I was recently involved in setting up a complex load balanced Auto-scaling multi server setup and to make life easy I wanted to set a header that contained the servers hostname so it was clear which server behind the load balancer satisfied each request.

I thought this would be easy... Not so much! But I managed it and here's how...

The Options

There are 2 options and the one you want depends on which version of Apache you're using. You're more than likely using 2.4.7 as that's the version that ships with Ubuntu 14.04 LTS.

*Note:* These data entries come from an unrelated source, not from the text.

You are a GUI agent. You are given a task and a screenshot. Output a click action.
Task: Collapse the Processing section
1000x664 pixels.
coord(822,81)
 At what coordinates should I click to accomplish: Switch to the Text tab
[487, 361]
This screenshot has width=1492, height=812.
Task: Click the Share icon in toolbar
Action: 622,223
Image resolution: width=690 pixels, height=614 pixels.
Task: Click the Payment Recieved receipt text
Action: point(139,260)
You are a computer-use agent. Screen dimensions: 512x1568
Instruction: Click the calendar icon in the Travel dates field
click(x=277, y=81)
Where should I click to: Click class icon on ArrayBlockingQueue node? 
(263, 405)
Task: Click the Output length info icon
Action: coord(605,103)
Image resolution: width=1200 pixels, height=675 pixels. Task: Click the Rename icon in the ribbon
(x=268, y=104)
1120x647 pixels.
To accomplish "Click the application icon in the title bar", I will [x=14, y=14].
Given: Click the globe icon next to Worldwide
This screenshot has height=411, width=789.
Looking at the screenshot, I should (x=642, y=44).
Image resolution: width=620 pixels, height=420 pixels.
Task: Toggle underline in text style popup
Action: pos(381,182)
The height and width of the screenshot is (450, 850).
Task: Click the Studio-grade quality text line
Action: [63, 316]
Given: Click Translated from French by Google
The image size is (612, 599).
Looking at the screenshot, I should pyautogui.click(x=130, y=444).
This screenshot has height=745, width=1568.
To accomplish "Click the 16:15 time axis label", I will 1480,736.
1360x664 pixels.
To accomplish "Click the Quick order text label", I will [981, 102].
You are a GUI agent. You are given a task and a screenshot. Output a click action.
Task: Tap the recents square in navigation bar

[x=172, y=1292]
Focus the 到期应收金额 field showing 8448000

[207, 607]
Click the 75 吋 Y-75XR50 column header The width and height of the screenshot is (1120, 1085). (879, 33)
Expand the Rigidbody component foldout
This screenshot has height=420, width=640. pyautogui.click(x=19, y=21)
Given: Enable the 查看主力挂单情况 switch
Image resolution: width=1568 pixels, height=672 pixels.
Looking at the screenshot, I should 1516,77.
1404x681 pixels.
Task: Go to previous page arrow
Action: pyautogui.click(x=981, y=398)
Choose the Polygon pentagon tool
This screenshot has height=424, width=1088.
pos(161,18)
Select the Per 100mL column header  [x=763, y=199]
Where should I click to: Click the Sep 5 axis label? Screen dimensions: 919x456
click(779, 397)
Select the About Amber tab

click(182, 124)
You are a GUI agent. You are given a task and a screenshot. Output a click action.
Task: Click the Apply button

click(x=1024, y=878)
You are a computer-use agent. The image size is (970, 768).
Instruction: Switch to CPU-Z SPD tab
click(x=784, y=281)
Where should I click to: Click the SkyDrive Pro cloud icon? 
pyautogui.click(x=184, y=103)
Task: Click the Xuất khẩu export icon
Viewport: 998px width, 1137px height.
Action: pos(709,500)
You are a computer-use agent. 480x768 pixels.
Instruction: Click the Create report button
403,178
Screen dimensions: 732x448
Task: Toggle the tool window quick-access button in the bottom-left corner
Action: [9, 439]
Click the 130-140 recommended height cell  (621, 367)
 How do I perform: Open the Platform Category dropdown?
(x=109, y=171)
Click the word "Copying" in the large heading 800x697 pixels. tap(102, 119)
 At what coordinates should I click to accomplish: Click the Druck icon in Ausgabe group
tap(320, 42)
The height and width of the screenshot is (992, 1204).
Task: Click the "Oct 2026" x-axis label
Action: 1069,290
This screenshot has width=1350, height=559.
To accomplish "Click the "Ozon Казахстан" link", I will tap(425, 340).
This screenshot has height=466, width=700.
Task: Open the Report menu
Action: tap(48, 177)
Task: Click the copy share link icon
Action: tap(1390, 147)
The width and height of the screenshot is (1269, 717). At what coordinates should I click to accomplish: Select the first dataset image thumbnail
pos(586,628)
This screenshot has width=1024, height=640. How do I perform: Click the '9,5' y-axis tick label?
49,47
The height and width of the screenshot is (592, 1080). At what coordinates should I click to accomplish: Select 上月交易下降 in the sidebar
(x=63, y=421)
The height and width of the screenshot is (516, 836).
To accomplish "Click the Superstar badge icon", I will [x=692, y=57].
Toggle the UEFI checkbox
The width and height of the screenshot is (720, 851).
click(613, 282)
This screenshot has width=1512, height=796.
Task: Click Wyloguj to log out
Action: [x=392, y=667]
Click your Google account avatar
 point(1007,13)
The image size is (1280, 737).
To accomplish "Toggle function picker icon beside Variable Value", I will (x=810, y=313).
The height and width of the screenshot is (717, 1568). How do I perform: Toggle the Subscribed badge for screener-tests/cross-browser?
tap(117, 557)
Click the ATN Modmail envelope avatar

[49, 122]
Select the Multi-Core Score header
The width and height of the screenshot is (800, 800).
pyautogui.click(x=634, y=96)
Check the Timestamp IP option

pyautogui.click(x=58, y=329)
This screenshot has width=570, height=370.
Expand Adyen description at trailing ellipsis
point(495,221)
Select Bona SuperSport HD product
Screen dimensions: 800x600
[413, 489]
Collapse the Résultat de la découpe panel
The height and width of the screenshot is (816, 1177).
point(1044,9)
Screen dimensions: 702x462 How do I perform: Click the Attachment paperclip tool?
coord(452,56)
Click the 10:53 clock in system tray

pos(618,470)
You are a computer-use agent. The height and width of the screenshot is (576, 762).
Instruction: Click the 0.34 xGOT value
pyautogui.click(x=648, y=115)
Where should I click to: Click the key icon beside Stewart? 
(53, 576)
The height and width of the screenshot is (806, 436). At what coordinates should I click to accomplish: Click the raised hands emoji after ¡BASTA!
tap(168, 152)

If you are using <2.4.10 you will need to setup an environment variable as described next, other wise you can use the more elegant expression method, see even further below for that one.

Environment Variables

There is an envvars file, found on Ubuntu in /etc/apache2/envvars, that defines a number of environment variables Apache uses for various things. We can define our own variable in here and set it to the servers hostname by adding the following line

export HOSTNAME=$(hostname);

You will need to restart Apache, yes restart, reload isn't enough, to get this to stick; once you do you should be able to access the hostname by using ${HOSTNAME} in your vhosts, making it easy to set the header:

Header set X-Host "%{HOSTNAME}"

Header Expressions

As mentioned above if you are using Apache 2.4.10 or later then life becomes a lot easier as you can pass an expression to the value portion of the Header directive.

The expressions we can pass include a bunch of functions (the full list can be found here). We're interested in the file function as we can use this to read the contents of the /etc/hostname file that contains our hostname.

So you will end up with something that looks like this:

Header set X-Host "expr=%{file:/etc/hostname}"

After a reload you should see your X-Host header appear.

One thing about this method, it seems the file is read on every request which would be really useful if the file was changing but I don't know about you but I don't tend to change my hostname all that often so it may add a little unnecessary overhead especially for high traffic sites.